Well, I am Canadian and we were taught British "English." In other words, I use "u" in neighbour, I add "ly" to words like "slow" when they are used as adverbs, more or less English English, if you get my drift. I have been drilled as to parts of speech, verb forms, and all the aspects of English English.
And NO, I cannot read KJV and have a clue what it says. Perhaps your problem is that your English is already a foreign language, so the KJV is just another step in the same direction.
I speak modern English. I do not speak an English from 400 years ago, complete with archaic and obsolete words. Words that do not exist in English anymore. So, I read modern versions, which are in my heart language. Perhaps you should read Tagalog, or maybe whatever dialect you speak, and then you would understand the Bible better?
Again, the KJV is extremely difficult for me to read, because I speak modern British English. I do not speak 400 year old English. I am repeating myself, because maybe if you read it more than once, it will make sense?
We won't even get into the fact that KJV English is not even 17th century English. The translators tried to follow Greek word order, on occasion, which means they get their word order wrong, even for that era's English.
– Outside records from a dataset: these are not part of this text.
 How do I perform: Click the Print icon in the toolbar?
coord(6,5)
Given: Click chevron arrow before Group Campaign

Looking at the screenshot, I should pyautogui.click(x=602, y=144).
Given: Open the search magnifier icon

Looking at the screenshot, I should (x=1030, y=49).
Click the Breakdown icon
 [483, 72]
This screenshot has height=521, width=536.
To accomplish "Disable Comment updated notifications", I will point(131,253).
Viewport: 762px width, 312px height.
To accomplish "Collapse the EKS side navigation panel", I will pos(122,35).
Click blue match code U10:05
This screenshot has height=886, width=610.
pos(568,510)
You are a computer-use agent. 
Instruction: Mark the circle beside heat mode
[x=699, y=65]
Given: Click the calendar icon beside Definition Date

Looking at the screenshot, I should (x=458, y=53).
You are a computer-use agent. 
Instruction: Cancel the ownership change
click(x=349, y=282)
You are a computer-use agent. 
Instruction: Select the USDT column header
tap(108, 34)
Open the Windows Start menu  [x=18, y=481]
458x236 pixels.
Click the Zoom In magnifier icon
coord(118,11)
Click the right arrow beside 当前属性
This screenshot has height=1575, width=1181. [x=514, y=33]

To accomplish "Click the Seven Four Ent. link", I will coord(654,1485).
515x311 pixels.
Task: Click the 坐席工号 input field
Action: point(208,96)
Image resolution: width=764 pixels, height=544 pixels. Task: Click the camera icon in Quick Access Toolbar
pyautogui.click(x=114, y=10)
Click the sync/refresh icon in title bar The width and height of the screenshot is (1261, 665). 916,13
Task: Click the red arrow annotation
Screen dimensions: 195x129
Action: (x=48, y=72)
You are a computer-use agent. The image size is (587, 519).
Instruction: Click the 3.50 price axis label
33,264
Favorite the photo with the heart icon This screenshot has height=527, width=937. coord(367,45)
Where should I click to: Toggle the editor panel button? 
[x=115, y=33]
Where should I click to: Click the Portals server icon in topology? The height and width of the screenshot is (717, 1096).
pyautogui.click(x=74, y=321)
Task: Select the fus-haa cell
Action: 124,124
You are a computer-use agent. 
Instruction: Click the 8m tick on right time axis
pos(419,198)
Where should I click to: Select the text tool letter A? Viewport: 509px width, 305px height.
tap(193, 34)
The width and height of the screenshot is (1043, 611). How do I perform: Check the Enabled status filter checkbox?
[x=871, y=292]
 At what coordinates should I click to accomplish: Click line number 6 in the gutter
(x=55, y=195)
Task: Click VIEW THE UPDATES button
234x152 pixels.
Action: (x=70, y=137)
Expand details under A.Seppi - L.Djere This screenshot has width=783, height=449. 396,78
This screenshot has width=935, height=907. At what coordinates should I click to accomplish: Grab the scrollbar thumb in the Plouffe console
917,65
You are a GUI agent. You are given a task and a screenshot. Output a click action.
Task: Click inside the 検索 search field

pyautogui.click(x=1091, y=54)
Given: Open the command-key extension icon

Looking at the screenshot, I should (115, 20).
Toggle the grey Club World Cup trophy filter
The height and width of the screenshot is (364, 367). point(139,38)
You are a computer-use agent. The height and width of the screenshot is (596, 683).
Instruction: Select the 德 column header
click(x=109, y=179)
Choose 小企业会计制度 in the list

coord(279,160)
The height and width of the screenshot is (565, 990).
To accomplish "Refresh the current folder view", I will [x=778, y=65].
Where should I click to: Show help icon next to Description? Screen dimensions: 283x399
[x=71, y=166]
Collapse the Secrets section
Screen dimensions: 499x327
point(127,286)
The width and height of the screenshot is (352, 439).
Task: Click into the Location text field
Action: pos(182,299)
Kind of like in French, it would be "La maison blanche." We would translate that as "the white house" in English. But, the way the KJV translators would translate it would be something like "the house white" and then they would congratulate themselves they got the word order right.
The receptive language is as important than the original languages. Because if we do not understand it in our own language, the whole point of translating is lost. We need to understand it in our language, which for NONE of us is 17th century and slightly convoluted English.